» EXCERPT:
** BEGIN **
How much more, then, will the blood of Christ… cleanse our consciences from acts that lead to death, so that we may serve the living God!
I Did It! I Did It! I Did It!
Every now and then I find myself with friends who swap parochial school horror stories. They begin with a line like “Sister Mary Theresa was so strict…” and escalate into “Can You Top This?” Somewhere in the process, they say, “Tim, you probably have no idea what we’re talking about.” That's my cue to tell them about Miss Johns, my first and second grade teacher at Chicago Christian Academy, a tiny school I attended prior to entering public school. Miss Johns wasn’t a nun, but she came as close as a lay teacher could get.
One day after recess, the janitor reported one of her boys flushed wads of tissue down the toilet. Miss Johns demanded the culprit identify himself. When none stepped forward, she said, “If you did this, you must confess your sin. The Bible says, ‘The soul that sinneth, it shall die.’” Wheels began turning in every boy’s mind: Maybe I did it and don’t know it. She modified her threat. “If don’t admit it, you’re lying. You know what happens to liars? ‘All liars shall have their place in the lake of fire that never goes out!’” If we committed the crime or not, just in case, all hands flew into the air. “I did it!” “I did it!” “I did it!” Miss Johns lined us up for paddling, explaining she had to swat all of us to be sure the guilty one got punished. When she came to me, one of the girls volunteered, “Miss Johns, Timothy didn’t go to the bathroom.” In my panic about going to Hell, that fact completely escaped me. The teacher spun me around and asked if this was true. I nodded. “Saying you did it isn’t true, is it, Timothy?” No. “What’s the word for people who don’t tell the truth?” They’re liars. “And what happens to liars?” They go to Hell, I said. So I got spanked for lying, too.
Clean Through and Through
We all stumble into situations where assuming guilt for something we couldn’t possibly have done exerts pressure on our consciences—just in case. Perhaps if we’d done this, that wouldn’t have happened. Perhaps we’re unknowingly wrong. Perhaps we mean to do harm and pretend we don’t. Such thoughts paralyze us with fear and disable us from responding honestly to situations. They predispose us to guilt rather than confidence. Worst of all, taking blame for things beyond our control or responsibility results in self-deception. And—God bless Miss Johns—that’s really wrong. False admission of guilt may spring from honest motives. But it’s still false, a lie we tell others and ourselves. In Hebrews 9, we find an amazing message about how and why Christ frees us from guilt.
The chapter offers a revealing contrast between Judaism’s animal offerings and Christ’s sacrifice. Its chief point comes down to vastly different results each achieves. Verse 9 says, “The blood of goats and bulls and the ashes of a heifer sprinkled on those who are ceremonially unclean sanctify them so that they are outwardly clean.” Animal sacrifices focused on making us outwardly acceptable to God as a means to reach Him in worship. But, according to verse 10, the blood of Christ surpasses appearances, cleansing “our consciences from acts that lead to death, so that we may serve the living God!”
** END **
» STATED EXERCISE: Reproduce everything in the reflection on false guilt from "How much more, then, will" down to "teacher could get.", with "Miss Johns" renamed "Miss Harrington" at each occurrence.

» PROVIDED MATERIAL:
** BEGIN **
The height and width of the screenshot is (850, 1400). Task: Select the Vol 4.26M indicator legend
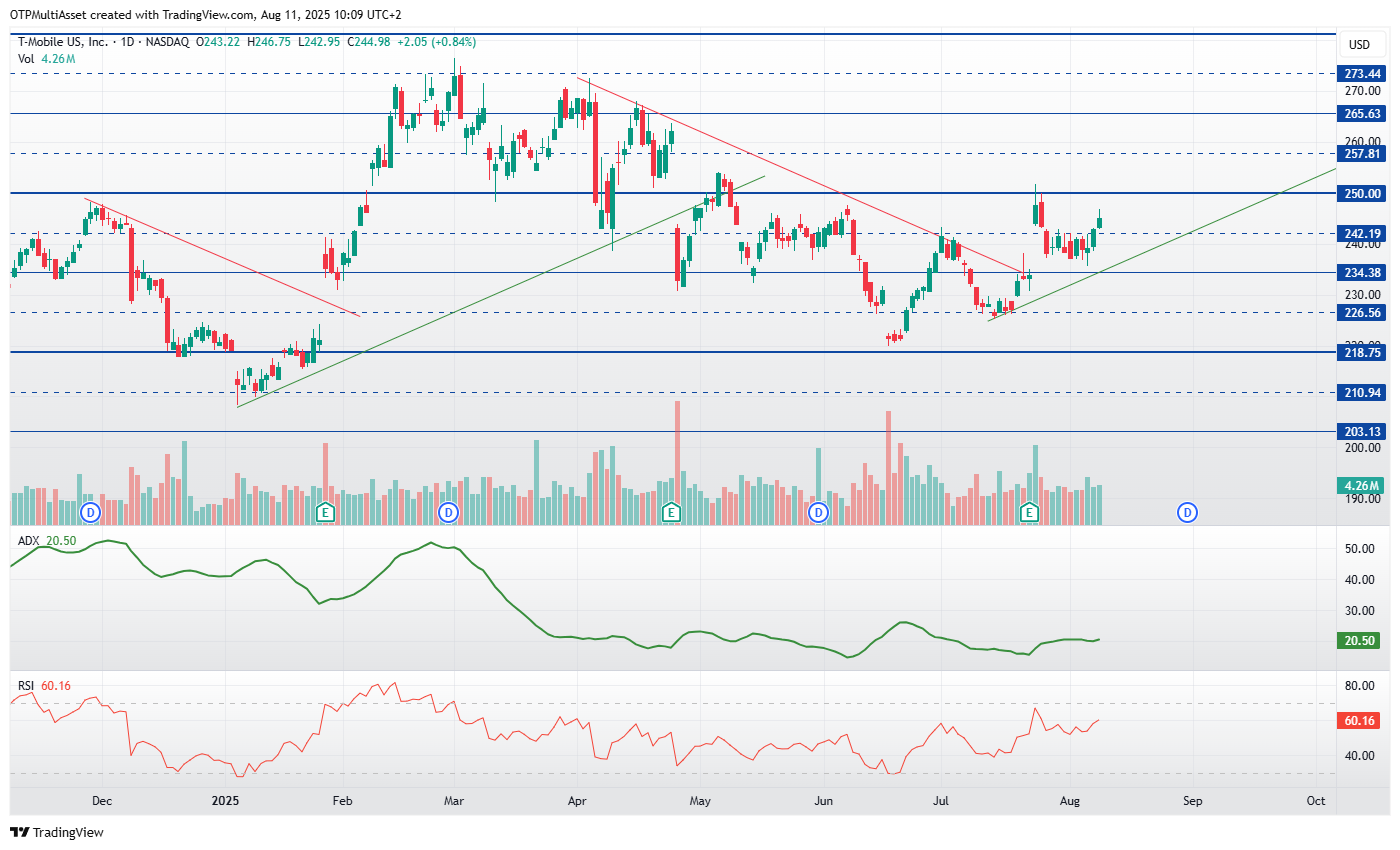pyautogui.click(x=46, y=59)
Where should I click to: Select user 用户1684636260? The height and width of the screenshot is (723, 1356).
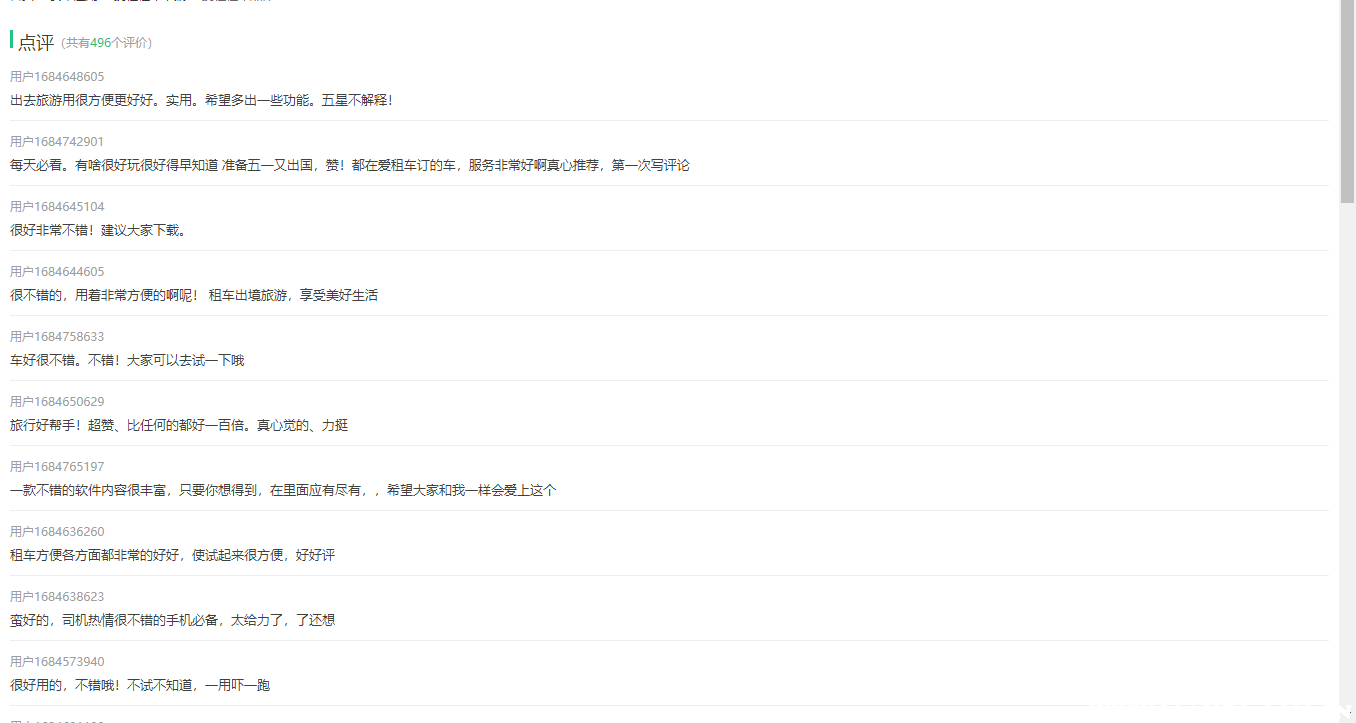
** END **
» TASK RESPONSE:
How much more, then, will the blood of Christ… cleanse our consciences from acts that lead to death, so that we may serve the living God!
I Did It! I Did It! I Did It!
Every now and then I find myself with friends who swap parochial school horror stories. They begin with a line like “Sister Mary Theresa was so strict…” and escalate into “Can You Top This?” Somewhere in the process, they say, “Tim, you probably have no idea what we’re talking about.” That's my cue to tell them about Miss Harrington, my first and second grade teacher at Chicago Christian Academy, a tiny school I attended prior to entering public school. Miss Harrington wasn’t a nun, but she came as close as a lay teacher could get.